Objective: Please return each of the records below word for word, with no changes.

Records for the exercise:
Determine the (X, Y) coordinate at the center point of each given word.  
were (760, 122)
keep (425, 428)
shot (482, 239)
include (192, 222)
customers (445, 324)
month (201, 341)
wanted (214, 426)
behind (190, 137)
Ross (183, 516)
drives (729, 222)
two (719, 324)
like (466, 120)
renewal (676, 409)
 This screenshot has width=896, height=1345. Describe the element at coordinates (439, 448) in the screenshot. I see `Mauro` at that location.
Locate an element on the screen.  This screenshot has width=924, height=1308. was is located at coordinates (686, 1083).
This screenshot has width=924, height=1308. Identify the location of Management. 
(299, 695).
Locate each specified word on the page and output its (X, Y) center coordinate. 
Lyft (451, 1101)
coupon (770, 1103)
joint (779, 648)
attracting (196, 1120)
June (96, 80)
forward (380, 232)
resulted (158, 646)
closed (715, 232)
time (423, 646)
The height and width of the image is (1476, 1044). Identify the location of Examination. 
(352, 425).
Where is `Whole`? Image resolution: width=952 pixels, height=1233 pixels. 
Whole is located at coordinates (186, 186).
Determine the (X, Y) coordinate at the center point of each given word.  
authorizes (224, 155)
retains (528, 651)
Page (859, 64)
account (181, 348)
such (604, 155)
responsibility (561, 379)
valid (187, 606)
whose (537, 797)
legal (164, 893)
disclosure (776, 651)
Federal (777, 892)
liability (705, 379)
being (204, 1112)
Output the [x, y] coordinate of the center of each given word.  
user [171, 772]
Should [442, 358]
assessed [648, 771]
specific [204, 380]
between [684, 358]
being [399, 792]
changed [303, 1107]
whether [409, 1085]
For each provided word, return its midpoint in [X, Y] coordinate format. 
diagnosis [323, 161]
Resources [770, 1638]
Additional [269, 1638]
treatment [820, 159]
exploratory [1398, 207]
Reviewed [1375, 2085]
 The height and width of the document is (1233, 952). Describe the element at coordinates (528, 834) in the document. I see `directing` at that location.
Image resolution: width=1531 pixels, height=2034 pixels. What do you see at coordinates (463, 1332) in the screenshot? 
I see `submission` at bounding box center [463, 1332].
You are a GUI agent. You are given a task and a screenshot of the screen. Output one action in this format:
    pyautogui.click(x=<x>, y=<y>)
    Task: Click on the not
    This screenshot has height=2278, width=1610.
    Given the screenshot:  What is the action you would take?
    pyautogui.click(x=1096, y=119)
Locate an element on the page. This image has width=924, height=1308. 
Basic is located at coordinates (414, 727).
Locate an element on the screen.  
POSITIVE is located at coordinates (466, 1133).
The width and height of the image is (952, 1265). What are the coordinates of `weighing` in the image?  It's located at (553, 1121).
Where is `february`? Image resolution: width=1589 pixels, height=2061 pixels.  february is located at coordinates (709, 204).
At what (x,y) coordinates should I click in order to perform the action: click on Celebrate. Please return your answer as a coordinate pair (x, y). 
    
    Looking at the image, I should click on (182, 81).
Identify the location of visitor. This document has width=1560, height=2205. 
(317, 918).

Full response:
Determine the (X, Y) coordinate at the center point of each given word.  
were (760, 122)
keep (425, 428)
shot (482, 239)
include (192, 222)
customers (445, 324)
month (201, 341)
wanted (214, 426)
behind (190, 137)
Ross (183, 516)
drives (729, 222)
two (719, 324)
like (466, 120)
renewal (676, 409)
 This screenshot has width=896, height=1345. Describe the element at coordinates (439, 448) in the screenshot. I see `Mauro` at that location.
Locate an element on the screen.  This screenshot has width=924, height=1308. was is located at coordinates (686, 1083).
This screenshot has width=924, height=1308. Identify the location of Management. 
(299, 695).
Locate each specified word on the page and output its (X, Y) center coordinate. 
Lyft (451, 1101)
coupon (770, 1103)
joint (779, 648)
attracting (196, 1120)
June (96, 80)
forward (380, 232)
resulted (158, 646)
closed (715, 232)
time (423, 646)
The height and width of the image is (1476, 1044). Identify the location of Examination. 
(352, 425).
Where is `Whole`? Image resolution: width=952 pixels, height=1233 pixels. 
Whole is located at coordinates (186, 186).
Determine the (X, Y) coordinate at the center point of each given word.  
authorizes (224, 155)
retains (528, 651)
Page (859, 64)
account (181, 348)
such (604, 155)
responsibility (561, 379)
valid (187, 606)
whose (537, 797)
legal (164, 893)
disclosure (776, 651)
Federal (777, 892)
liability (705, 379)
being (204, 1112)
Output the [x, y] coordinate of the center of each given word.  
user [171, 772]
Should [442, 358]
assessed [648, 771]
specific [204, 380]
between [684, 358]
being [399, 792]
changed [303, 1107]
whether [409, 1085]
For each provided word, return its midpoint in [X, Y] coordinate format. 
diagnosis [323, 161]
Resources [770, 1638]
Additional [269, 1638]
treatment [820, 159]
exploratory [1398, 207]
Reviewed [1375, 2085]
 The height and width of the document is (1233, 952). Describe the element at coordinates (528, 834) in the document. I see `directing` at that location.
Image resolution: width=1531 pixels, height=2034 pixels. What do you see at coordinates (463, 1332) in the screenshot? 
I see `submission` at bounding box center [463, 1332].
You are a GUI agent. You are given a task and a screenshot of the screen. Output one action in this format:
    pyautogui.click(x=<x>, y=<y>)
    Task: Click on the not
    This screenshot has height=2278, width=1610.
    Given the screenshot:  What is the action you would take?
    pyautogui.click(x=1096, y=119)
Locate an element on the page. This image has width=924, height=1308. 
Basic is located at coordinates (414, 727).
Locate an element on the screen.  
POSITIVE is located at coordinates (466, 1133).
The width and height of the image is (952, 1265). What are the coordinates of `weighing` in the image?  It's located at (553, 1121).
Where is `february`? Image resolution: width=1589 pixels, height=2061 pixels.  february is located at coordinates (709, 204).
At what (x,y) coordinates should I click in order to perform the action: click on Celebrate. Please return your answer as a coordinate pair (x, y). 
    
    Looking at the image, I should click on (182, 81).
Identify the location of visitor. This document has width=1560, height=2205. 
(317, 918).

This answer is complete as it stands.